Introduction to Bangladesh’s Banking Sector Overhaul
In a historic move, the Bangladesh Bank has decided to merge five struggling Islamic banks into a single state-owned entity, tentatively named "United Islami Bank". This decision aims to prevent a systemic collapse of the country’s banking sector, which has been plagued by chronic corruption, mismanagement, and a high level of non-performing loans (NPLs). The merger is seen as a necessary step to restore oversight and discipline in the banking sector.
The State of the Banking Sector in Bangladesh
The banking sector in Bangladesh is facing significant challenges, with 62 scheduled banks in operation, many of which are small, weak, or poorly governed. The five banks being merged have NPL ratios ranging from 70% to 90%, which poses a significant threat to the stability of the financial system and erodes public confidence in the banking sector. The central bank’s decision to consolidate these troubled banks reflects a sense of urgency and an attempt to restore order in the sector.
Challenges Ahead for the Merged Bank
The merged bank, United Islami Bank, faces numerous challenges, including financial fragility, operational integration, governance, and political influence. The bank inherits a toxic legacy of non-performing loans, estimated at 77% of the combined loans of the five banks. The government’s planned capital injection of Tk 250 billion will help absorb immediate losses, but additional funds may be required to ensure the bank’s stability.
Operational Integration and Governance
The operational integration of the five banks will be a monumental task, requiring the alignment of distinct IT platforms, regulatory systems, and corporate cultures. The new bank will have over 16,000 employees, 779 branches, 698 sub-branches, and roughly 1,000 ATMs. To succeed, the bank must be insulated from political interference and run by professionals with ethical standards and proven integrity. A new board of directors composed of independent and professional individuals with expertise in Islamic banking is essential for the bank’s success.

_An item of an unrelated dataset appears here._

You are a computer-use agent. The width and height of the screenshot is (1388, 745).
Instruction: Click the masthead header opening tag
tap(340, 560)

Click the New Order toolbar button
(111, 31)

Legal and Institutional Uncertainty
The merger also raises questions about the central bank’s legal mandate to enforce such a large-scale consolidation. Some stakeholders have already filed petitions in court, potentially delaying the process. Legal clarity and a well-defined regulatory framework are vital to sustaining confidence in the banking sector.
Employee Morale and Public Trust
The merger will inevitably lead to anxiety among employees over job security, pay scales, and career progression. While the central bank has pledged that no jobs will be cut, operational streamlining will be unavoidable. Simultaneously, depositors’ apprehension about the safety of their funds must be addressed. A clear and consistent communication strategy is essential to reassure both employees and the public.

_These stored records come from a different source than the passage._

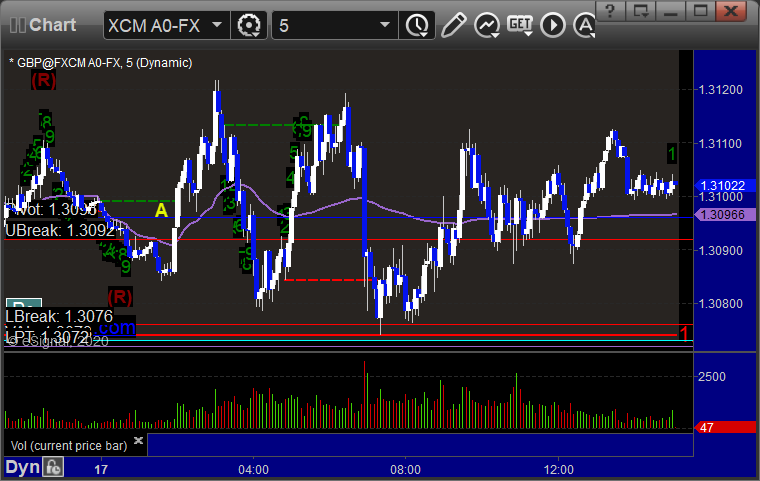Close the Vol current price bar study
The image size is (760, 481).
(x=138, y=440)
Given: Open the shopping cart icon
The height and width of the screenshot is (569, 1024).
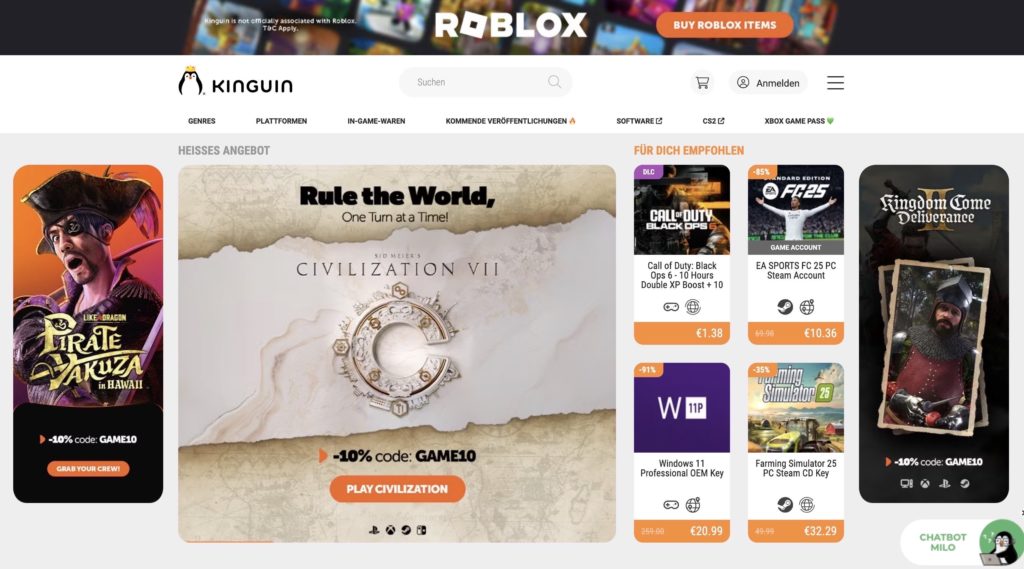Looking at the screenshot, I should click(702, 83).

Shariah Compliance and Identity
As the merged institution will operate as a Shariah-based entity, maintaining strong Shariah governance will be critical. The new bank must restore credibility through a transparent and unified Shariah governance framework, given the past record of non-compliance among some of the merging banks.
Lessons from Other Countries
Bangladesh is not alone in using consolidation to stabilize the banking sector. India and Sri Lanka have also considered merging small and mid-sized banks to strengthen financial resilience. However, Bangladesh’s own history offers cautionary lessons, with previous mergers failing to deliver meaningful reform.
Strategic Recommendations for Success
To ensure the success of the United Islami Bank, several key measures must be taken, including:
- Ensuring the autonomy of the central bank to complete the reformation process without political interference
- Establishing an independent and professional board of directors with expertise in Islamic banking
- Implementing a transparent and unified Shariah governance framework
- Addressing employee morale and public trust through clear communication
Conclusion
The creation of United Islami Bank represents a bold move to stabilize Bangladesh’s banking sector. While the merger is necessary to contain systemic risks, its success will depend on execution, integrity, and transparency. If implemented prudently, with professional leadership, sound governance, and effective oversight, this merger could mark a turning point for the banking sector, restoring trust and stability. However, if old habits persist, the risk remains that five troubled banks will simply become one large troubled bank. The path ahead demands discipline, transparency, and unwavering political will, and the future of Bangladesh’s financial stability may well depend on how this historic consolidation is managed.